Diakui Ricky, tentu awalnya tidak mudah dalam memperkenalkan Gredu ini. “Tantangan di awal adalah saat kami baru mulai, masih banyak guru dan sekolah yang takut akan perubahan dan lebih memilih cara yang konvensional. Perlahan kami mulai mengubah cara pandang itu. Tantangan berikutnya adalah keterbatasan akses internet di beberapa kota. Saya harap ke depannya kami juga bisa membantu untuk memberikan solusi terkait masalah ini,” tuturnya.
Lebih jauh, Ricky mengatakan untuk model bisnis yang dijalankan Gredu selama ini dengan model bisnis dalam bentuk subscription model atau berlangganan. Cara kerja yang diterapkan selama ini tentunya dapat membantu para penggunanya kapanpun platform ini diperlukan.
“Gredu saat ini telah bekerja sama dengan 200 sekolah yang terletak di Jakarta, Dharmasraya, Tangerang dan Bangka Belitung. Sedangkan pengguna aktif kami masih di angka 70-80% dari total user. Kami berharap bisa menaikkan angka tersebut di semester berikut,” imbuh Ricky.
Target Realistis
Peluang edutech di masa depan sangatlah besar. Oleh karena itu, Gredu membidik segmen dari TK hingga universitas. Mereka juga sedang mengembangkan kurikulum internasional dan pesantren.
“Untuk target realistis tahun 2020, kami ingin bisa melakukan ekspansi ke kota-kota baru di Indonesia dan merangkul hingga 600 sekolah. Dari sisi produk, akan segera diluncurkan beberapa fitur baru sesuai dengan perkembangan kurikulum dan sistem pendidikan yang ada saat ini,” kata Ricky.
Ricky mengklaim, yang membedakan Gredu dengan startup edutech lain adalah layanan yang tersedia cukup lengkap. Mulai dari PPDB, School Management System, Learning Management System, e-Library, dan Payment Service untuk pembayaran uang sekolah. “Kami juga menyediakan online test untuk keperluan UMBK dan juga pengumpulan tugas yang dapat dilakukan murid melalui smartphone mereka,” kata lelaki lulusan Fakultas Ekonomi Universitas Pelita Harapan.

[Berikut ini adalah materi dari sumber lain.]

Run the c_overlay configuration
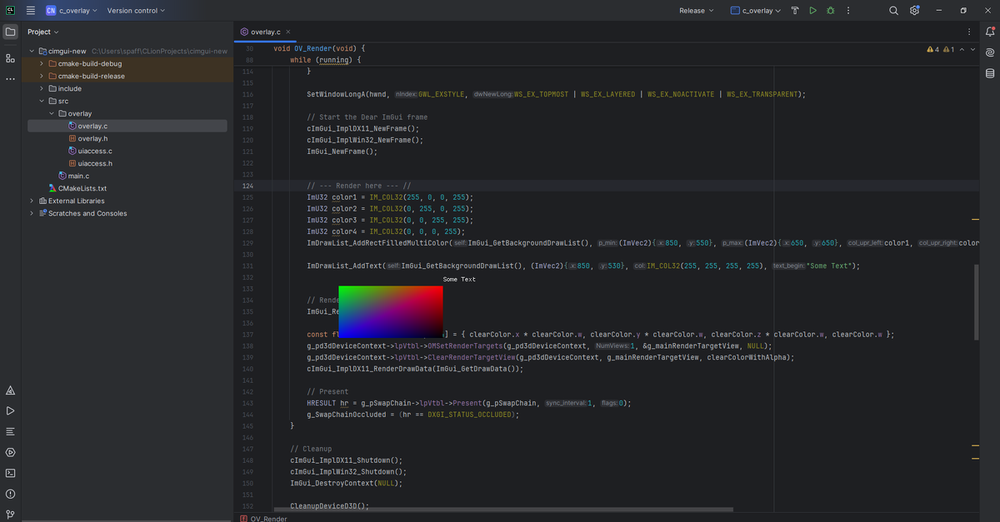This screenshot has width=1000, height=522. point(812,11)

Sementara terkait produk beberapa fiutr yang ada di Gredu didalam platform edutech ini tentunya telah disesuaikan dengan kurikulum yang selama ini berlaku.
“Fitur yang bisa dinikmati mulai dari fitur pembelajaran yang sudah disesuaikan dengan kurikulum 2013, online test, absensi, PPDB, sistem administrasi sekolah, dashboard yayasan, eLibrary, dan masih banyak lagi,” terang Ricky.
Selain itu, dalam perjalanan bisnisnya, Gredu memonetisasi bisnis dalam bentuk subcription model. Menurut Ricky, nantinya biaya ditagihkan kepada pihak sekolah. Biaya itu, sudah mencakup untuk penggunaan semua platform, biaya server, training, dan juga tech support.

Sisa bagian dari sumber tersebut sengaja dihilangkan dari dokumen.